Work order:
Everything from the line containing "This screenshot has height=771, width=1568." through the line containing "Task: Tap the refresh sync icon" in the listing below should be copied exactly, and nothing more.

Information:
■ ■ ■ ■

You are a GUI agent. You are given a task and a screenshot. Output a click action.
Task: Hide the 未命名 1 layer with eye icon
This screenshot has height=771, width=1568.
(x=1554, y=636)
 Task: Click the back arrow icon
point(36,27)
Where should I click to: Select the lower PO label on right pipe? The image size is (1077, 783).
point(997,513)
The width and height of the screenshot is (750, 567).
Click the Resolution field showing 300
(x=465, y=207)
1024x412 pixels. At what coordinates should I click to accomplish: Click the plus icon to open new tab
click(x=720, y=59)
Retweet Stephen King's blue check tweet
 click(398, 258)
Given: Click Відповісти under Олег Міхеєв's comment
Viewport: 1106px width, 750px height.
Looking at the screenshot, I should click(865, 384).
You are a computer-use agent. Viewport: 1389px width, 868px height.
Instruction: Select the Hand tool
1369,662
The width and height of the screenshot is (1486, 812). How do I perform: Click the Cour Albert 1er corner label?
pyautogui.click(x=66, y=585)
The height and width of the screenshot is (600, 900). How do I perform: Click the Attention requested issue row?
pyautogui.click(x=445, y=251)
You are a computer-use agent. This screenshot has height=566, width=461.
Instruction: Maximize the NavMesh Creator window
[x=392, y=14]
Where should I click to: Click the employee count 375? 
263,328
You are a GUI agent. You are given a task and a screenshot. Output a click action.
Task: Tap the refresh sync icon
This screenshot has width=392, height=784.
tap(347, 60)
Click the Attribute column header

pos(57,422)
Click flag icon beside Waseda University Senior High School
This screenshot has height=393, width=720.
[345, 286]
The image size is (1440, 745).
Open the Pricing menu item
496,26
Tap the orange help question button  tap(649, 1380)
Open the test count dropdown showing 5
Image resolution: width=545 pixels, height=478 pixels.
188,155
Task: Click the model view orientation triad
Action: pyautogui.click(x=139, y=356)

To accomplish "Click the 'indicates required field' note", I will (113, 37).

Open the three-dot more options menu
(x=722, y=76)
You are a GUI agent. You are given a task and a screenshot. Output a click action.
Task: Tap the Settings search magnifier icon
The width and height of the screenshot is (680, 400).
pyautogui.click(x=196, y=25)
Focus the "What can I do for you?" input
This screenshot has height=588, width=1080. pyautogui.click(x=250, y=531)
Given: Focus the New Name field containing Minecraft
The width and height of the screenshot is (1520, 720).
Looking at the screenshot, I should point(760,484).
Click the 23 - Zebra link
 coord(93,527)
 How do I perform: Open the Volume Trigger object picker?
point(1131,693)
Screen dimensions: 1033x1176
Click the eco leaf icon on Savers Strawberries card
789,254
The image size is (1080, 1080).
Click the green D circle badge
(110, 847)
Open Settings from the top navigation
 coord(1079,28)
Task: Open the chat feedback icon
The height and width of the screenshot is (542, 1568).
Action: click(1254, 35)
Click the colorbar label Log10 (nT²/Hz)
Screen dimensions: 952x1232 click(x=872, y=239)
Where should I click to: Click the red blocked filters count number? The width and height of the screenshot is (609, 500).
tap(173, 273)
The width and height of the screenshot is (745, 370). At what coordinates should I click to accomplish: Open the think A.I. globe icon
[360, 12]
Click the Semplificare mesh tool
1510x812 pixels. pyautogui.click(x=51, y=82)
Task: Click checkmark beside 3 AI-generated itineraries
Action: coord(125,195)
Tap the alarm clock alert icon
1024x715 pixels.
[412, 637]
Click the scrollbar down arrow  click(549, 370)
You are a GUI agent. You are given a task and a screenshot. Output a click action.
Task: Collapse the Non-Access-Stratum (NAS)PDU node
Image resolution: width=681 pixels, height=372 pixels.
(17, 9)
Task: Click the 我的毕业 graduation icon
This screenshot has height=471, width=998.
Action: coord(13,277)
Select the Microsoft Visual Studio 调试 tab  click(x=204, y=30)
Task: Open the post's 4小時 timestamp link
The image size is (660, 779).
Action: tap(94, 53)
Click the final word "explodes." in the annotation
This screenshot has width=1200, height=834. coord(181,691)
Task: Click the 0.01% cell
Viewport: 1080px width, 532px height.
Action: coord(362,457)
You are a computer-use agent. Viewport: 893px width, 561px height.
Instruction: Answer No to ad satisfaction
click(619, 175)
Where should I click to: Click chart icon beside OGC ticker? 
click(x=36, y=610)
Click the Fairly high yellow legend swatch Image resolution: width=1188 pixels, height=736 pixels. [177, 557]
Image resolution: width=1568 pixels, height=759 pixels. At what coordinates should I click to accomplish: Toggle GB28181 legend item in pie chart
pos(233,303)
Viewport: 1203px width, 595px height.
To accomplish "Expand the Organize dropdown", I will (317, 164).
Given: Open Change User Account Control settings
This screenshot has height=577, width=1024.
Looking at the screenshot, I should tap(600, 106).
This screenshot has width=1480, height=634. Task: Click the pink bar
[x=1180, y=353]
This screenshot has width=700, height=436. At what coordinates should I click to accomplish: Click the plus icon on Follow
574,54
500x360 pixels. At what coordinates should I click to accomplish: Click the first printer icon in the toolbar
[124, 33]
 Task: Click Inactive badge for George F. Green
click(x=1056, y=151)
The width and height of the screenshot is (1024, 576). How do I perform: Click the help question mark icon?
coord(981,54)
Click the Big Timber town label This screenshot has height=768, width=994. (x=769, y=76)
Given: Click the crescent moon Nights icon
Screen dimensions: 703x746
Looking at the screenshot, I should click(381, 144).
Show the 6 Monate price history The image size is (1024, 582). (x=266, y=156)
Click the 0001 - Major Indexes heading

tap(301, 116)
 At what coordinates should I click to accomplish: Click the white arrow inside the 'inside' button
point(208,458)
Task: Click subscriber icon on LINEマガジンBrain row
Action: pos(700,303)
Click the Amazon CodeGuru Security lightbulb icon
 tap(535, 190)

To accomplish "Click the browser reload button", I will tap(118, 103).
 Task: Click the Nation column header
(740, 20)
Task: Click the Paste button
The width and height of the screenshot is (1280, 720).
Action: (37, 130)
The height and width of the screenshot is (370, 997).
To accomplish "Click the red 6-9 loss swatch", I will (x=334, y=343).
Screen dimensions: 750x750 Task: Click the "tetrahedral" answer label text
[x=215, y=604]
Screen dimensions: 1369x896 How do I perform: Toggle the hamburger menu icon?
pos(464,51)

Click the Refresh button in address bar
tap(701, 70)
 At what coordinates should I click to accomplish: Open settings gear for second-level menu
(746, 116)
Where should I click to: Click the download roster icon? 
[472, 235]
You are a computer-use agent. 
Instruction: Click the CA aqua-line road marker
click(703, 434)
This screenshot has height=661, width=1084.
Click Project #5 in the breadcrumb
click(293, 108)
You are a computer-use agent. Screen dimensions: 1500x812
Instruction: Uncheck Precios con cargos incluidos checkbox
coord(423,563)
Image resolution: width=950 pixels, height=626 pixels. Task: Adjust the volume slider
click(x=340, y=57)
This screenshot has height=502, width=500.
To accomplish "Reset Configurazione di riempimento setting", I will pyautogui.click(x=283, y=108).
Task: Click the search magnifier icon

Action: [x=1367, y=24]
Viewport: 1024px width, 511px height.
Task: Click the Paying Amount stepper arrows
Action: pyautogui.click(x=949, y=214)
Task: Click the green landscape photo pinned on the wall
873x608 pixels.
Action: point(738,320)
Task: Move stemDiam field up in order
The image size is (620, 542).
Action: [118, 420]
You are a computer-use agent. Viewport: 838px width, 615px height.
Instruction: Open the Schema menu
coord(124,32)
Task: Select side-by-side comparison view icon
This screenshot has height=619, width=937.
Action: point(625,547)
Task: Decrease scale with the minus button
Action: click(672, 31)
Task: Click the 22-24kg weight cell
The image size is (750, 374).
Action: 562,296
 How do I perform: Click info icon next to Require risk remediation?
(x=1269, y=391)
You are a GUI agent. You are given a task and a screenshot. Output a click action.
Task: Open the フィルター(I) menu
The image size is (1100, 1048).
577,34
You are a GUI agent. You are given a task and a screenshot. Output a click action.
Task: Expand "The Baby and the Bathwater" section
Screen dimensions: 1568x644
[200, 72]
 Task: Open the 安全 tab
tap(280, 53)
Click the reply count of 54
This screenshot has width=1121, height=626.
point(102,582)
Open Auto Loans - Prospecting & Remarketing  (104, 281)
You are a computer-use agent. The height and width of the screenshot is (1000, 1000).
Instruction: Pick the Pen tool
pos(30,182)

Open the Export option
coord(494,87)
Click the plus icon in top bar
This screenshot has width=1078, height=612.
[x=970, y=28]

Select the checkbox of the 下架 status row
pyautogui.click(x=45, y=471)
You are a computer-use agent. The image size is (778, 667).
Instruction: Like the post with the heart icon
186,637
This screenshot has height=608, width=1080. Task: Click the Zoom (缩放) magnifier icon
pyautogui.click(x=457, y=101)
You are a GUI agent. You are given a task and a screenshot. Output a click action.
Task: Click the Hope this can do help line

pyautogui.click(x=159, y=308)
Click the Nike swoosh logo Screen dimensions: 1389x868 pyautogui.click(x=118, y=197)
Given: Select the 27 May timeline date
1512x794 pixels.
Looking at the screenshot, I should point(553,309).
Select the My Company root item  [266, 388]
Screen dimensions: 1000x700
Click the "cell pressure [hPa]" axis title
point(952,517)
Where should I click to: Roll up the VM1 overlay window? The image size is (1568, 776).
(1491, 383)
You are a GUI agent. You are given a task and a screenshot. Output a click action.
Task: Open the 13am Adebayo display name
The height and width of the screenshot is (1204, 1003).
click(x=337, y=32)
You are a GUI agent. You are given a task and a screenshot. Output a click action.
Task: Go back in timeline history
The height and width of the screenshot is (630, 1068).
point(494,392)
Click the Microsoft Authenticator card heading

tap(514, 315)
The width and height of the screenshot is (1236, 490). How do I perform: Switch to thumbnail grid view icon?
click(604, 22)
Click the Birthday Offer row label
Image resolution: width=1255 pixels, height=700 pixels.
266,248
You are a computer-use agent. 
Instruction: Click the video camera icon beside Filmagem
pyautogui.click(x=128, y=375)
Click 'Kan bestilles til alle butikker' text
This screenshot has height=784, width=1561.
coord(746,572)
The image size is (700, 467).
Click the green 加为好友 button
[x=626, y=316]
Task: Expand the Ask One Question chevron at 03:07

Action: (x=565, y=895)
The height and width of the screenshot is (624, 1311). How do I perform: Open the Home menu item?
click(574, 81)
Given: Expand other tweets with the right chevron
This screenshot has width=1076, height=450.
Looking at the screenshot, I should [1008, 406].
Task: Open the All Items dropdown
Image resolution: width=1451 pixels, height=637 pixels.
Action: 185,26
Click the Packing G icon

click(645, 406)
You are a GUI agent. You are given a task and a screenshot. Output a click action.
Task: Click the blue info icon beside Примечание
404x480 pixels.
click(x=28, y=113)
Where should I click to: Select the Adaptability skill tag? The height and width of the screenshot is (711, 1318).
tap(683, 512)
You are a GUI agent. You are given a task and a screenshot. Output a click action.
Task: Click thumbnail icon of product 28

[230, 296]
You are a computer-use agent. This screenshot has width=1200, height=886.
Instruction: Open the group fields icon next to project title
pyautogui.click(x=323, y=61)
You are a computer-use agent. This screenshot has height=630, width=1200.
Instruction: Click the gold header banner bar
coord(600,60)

■ ■ ■ ■

Solution to this task:
This screenshot has height=771, width=1568.
(x=1554, y=636)
 Task: Click the back arrow icon
point(36,27)
Where should I click to: Select the lower PO label on right pipe? The image size is (1077, 783).
point(997,513)
The width and height of the screenshot is (750, 567).
Click the Resolution field showing 300
(x=465, y=207)
1024x412 pixels. At what coordinates should I click to accomplish: Click the plus icon to open new tab
click(x=720, y=59)
Retweet Stephen King's blue check tweet
 click(398, 258)
Given: Click Відповісти under Олег Міхеєв's comment
Viewport: 1106px width, 750px height.
Looking at the screenshot, I should click(865, 384).
You are a computer-use agent. Viewport: 1389px width, 868px height.
Instruction: Select the Hand tool
1369,662
The width and height of the screenshot is (1486, 812). How do I perform: Click the Cour Albert 1er corner label?
pyautogui.click(x=66, y=585)
The height and width of the screenshot is (600, 900). How do I perform: Click the Attention requested issue row?
pyautogui.click(x=445, y=251)
You are a computer-use agent. This screenshot has height=566, width=461.
Instruction: Maximize the NavMesh Creator window
[x=392, y=14]
Where should I click to: Click the employee count 375? 
263,328
You are a GUI agent. You are given a task and a screenshot. Output a click action.
Task: Tap the refresh sync icon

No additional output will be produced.